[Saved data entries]
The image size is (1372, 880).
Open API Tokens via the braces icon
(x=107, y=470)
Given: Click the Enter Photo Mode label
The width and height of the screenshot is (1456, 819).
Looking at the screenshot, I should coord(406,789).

◆ What to produce ◆
Set down only the line containing "The width and" and the lines after it through the end, exactly as they appear above.

◆ Exercise output ◆
The width and height of the screenshot is (1456, 819).
Looking at the screenshot, I should coord(406,789).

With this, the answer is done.